Nothing useful to add, but we're definitely noticing how friendships are shifting. DD has been picked up and dropped a number of times since starting year 7 - think this is extremely common as they're trying to work out where they belong. Dd is one of the 'uncool' ones with no great desire to join the 'popular' set but some of her primary friends are drawn like moths to a flame and strive to upgrade their friendship group. We call them the 'wannabees' and try to steer dd towards more like minded souls. It's tough...

Howcanitbe · 20/03/2015 07:14

This reply has been deleted

Message withdrawn at poster's request.

nearlyspringtime · 21/03/2015 11:29

Gleegeek, how*,
Thanks for your replies and more important for
caring ... lad has started having nightmares but
is now starting to get over it.

I'll more-so carve out the way for long term success
for son as our primary target and re-frame
friendship problems as distractions not essentially
rejections.
and we are going to be a lot more careful in the
future about friendships ...

Sending a hug to you all.

OP posts:
MillyMollyMama · 21/03/2015 14:54

The extreme of this phenomenon is described in "Queen Bees and Wannabees" aka "Mean Girls"! nearlyspringtime - I am sure your DS will soon realise who he gets on with but sometimes children do not have especially close friends for a while but are on good terms with lots of children. It is early days and he will find everything settles down. It is upsetting because rejection is hard.
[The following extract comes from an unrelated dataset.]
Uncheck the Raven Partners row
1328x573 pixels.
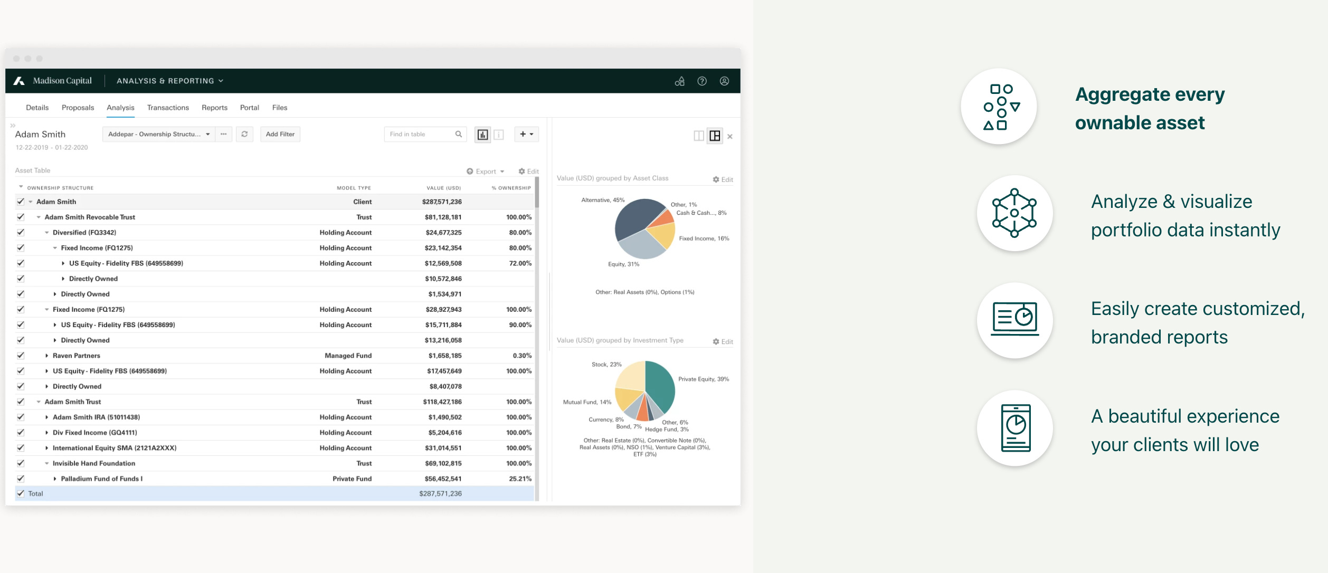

momtothree · 21/03/2015 23:54

I have always encouraged my children to have lots of friends rather than one close friend for this reason. They have been upset in the past by besties that exclude everyone else whilst not having a best friend themselves .... i wont even use that term...... DS has several friends who think they are DS bestie, but wont confirm or deny. DD y7 has a class of 19 boys and 9 girls some have buddied up but it causes tension and fallouts ... i have told DD how shallow these kids are and if she thinks i choose my friends on the basis of what handbag they currently have (she laughed) .... hoe daft would i look!!! Agree new group new interests ... keep going ... hes open now to new friends himself and will find some good mates, only he hasnt looked because he didnt need too.

BrendaBlackhead · 22/03/2015 10:14

Ds was lucky in that his tutor group was spectacularly geeky and he found friends straightaway. In fact there was only one "footbally" boy in the tutor group who begged to be allowed to swap as he was outnumbered!

Dd, however, has had a different experience. She is, sadly, one of those girls whose head does seem to be turned by "cool" girls. She is not very cool herself, but there has been much angst where she tries to befriend - ahem - unsuitable persons and then she comes home with her tail between her legs as she's been taken up, examined, found wanting, and dropped. It's very frustrating for me as I'm the type who would never want to belong to a club that didn't want me, but she seems more aspirational or at least impressed by the sort of girls that I really don't want her to be friends with...

nearlyspringtime · 23/03/2015 10:49

Momtothree,
Genius From now on the concept of the best friend will be scratched
off my conversations and it is true that my lad has many chums, had just got close to this particular lad, so fingers crossed.

Brenda*,
A geeky tutor group - lovely, I would chose that myself (!).

Thanks for sharing about your Dd, it really helps to understand
what goes on. I'm sure she will find a lovely lass who likes her
for who she is and it is not complicated (!) and after that all the
other so-called 'cool' girls would not be so appealing.